YOUR TASK: Can you reproduce, word for word, the lines beginning with the one containing "Task: Click the plus icon to add rule" and continuing through the end of the entries, leaving the pictures out?

[Entries on target coordinates]
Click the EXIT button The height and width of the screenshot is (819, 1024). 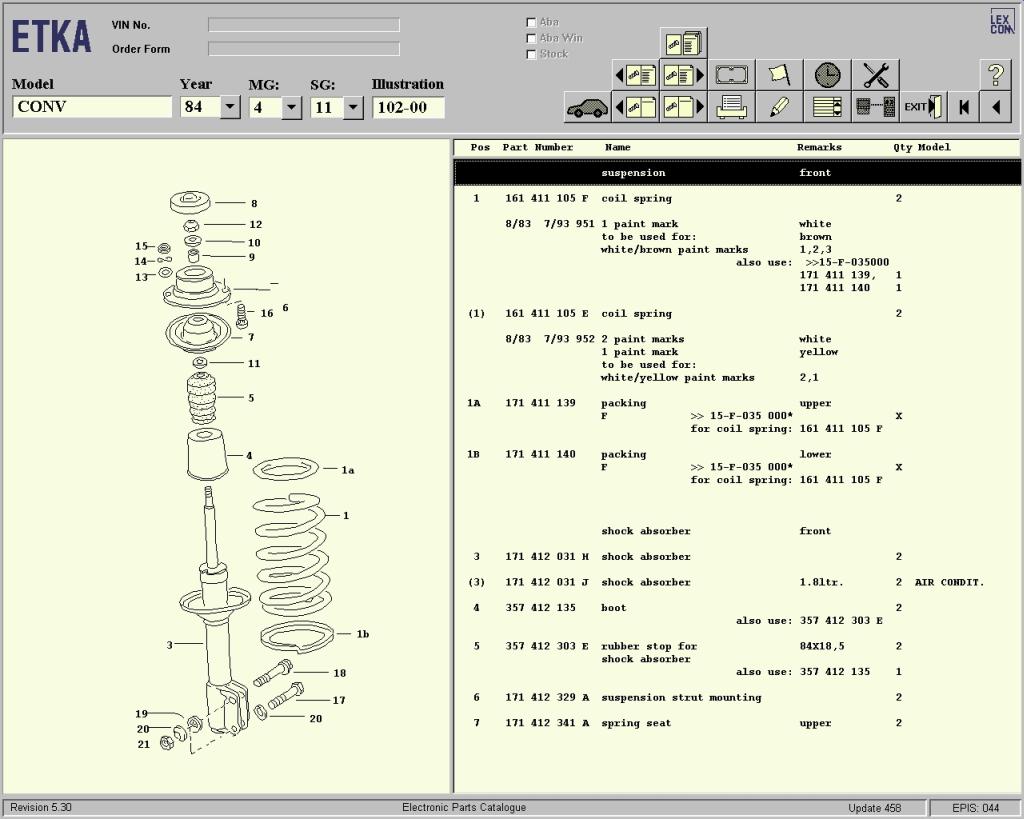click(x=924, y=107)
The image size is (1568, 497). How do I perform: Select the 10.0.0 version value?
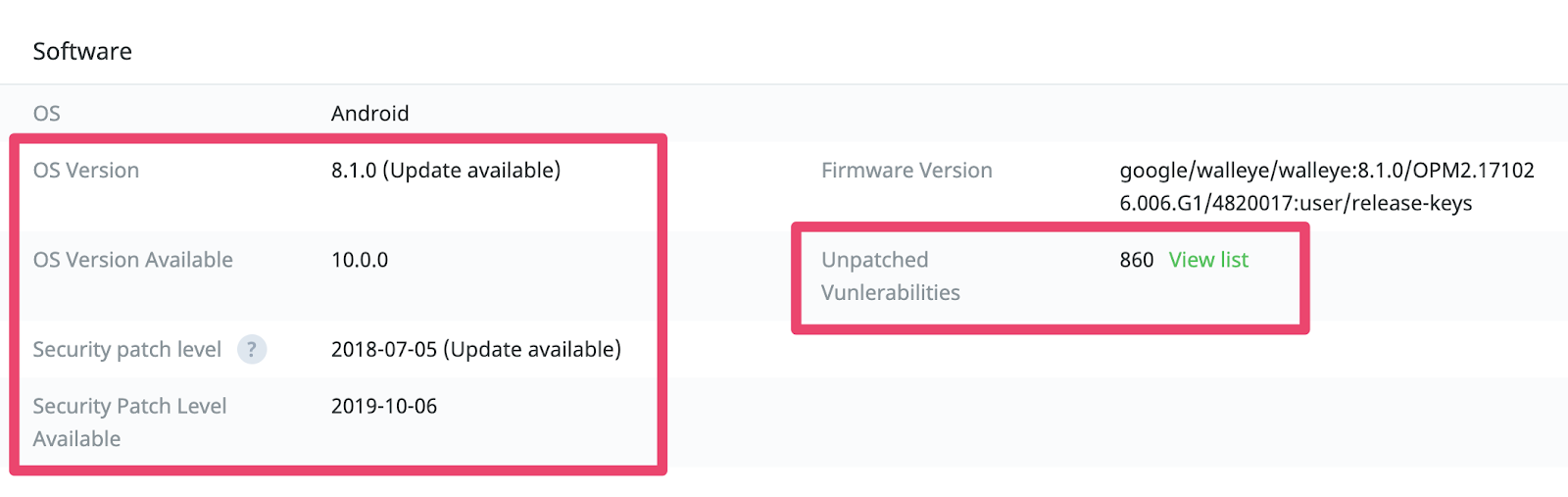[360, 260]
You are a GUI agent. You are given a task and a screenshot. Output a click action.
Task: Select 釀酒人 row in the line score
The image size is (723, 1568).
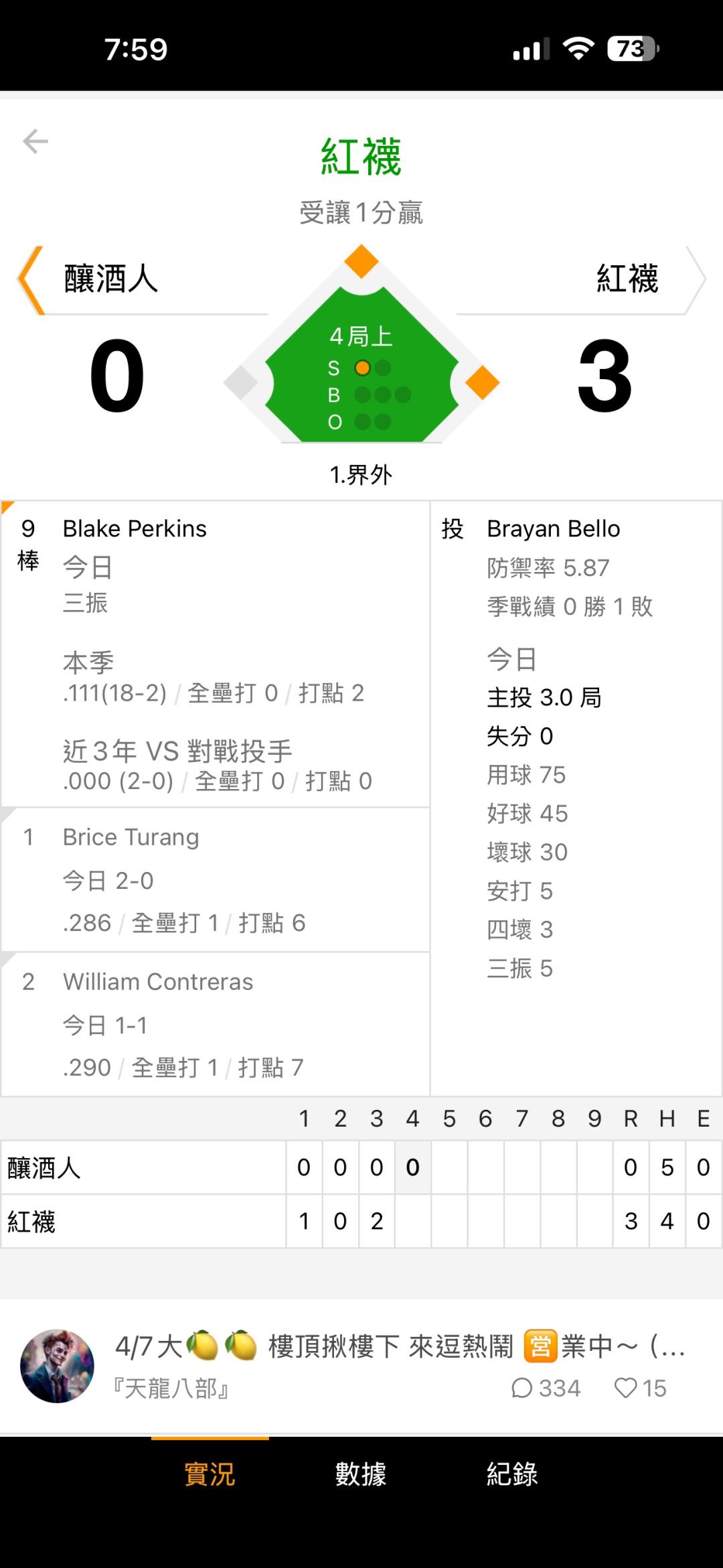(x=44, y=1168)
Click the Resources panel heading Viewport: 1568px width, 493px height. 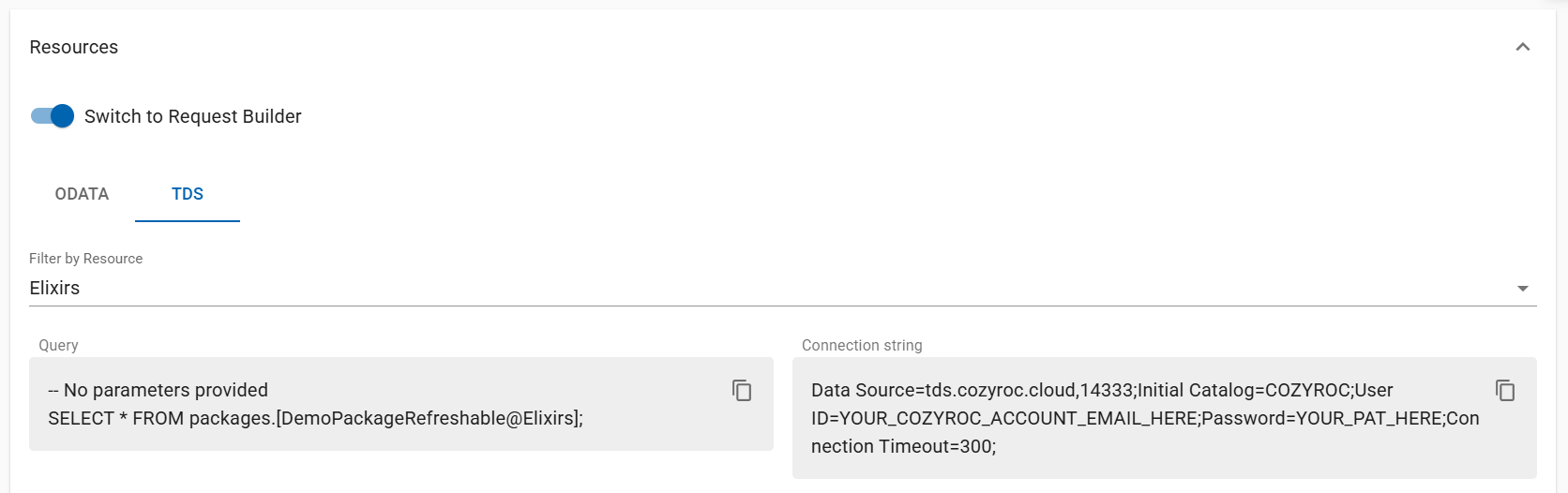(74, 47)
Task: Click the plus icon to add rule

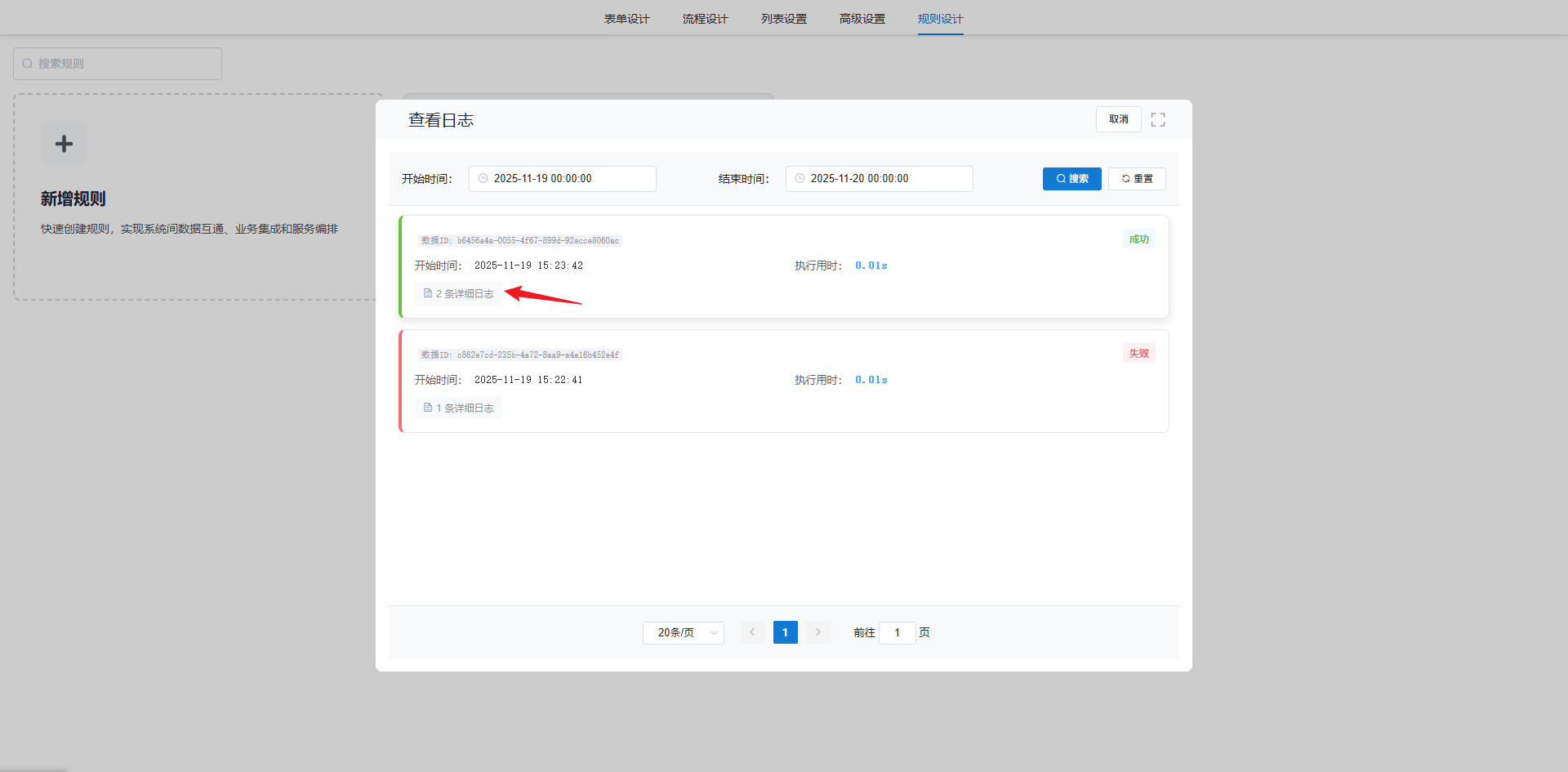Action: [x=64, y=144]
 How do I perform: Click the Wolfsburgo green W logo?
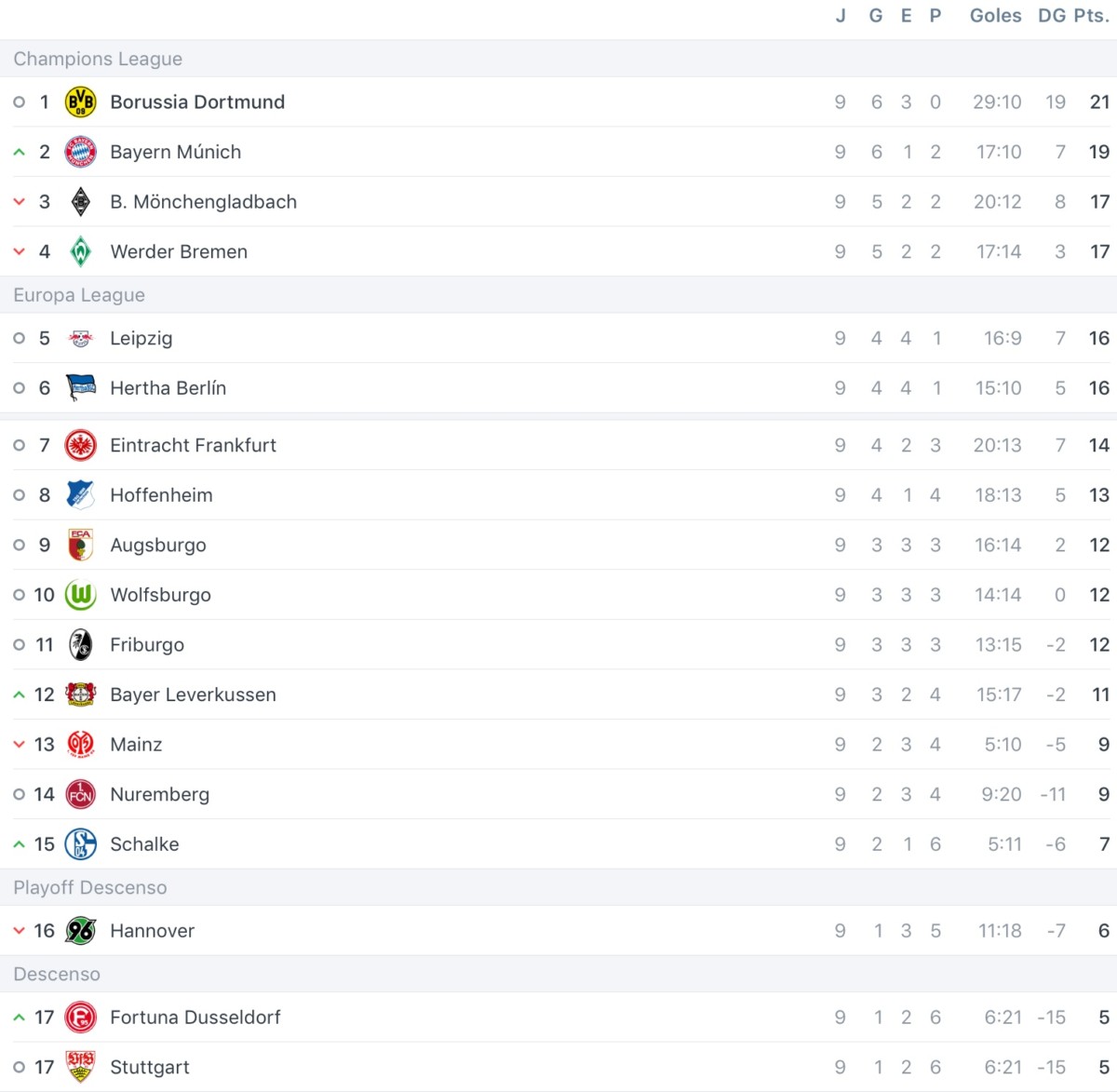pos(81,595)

FINISHED ANSWER:
Task: Click the plus icon to add rule

Action: [x=64, y=144]
 How do I perform: Click the Wolfsburgo green W logo?
pos(81,595)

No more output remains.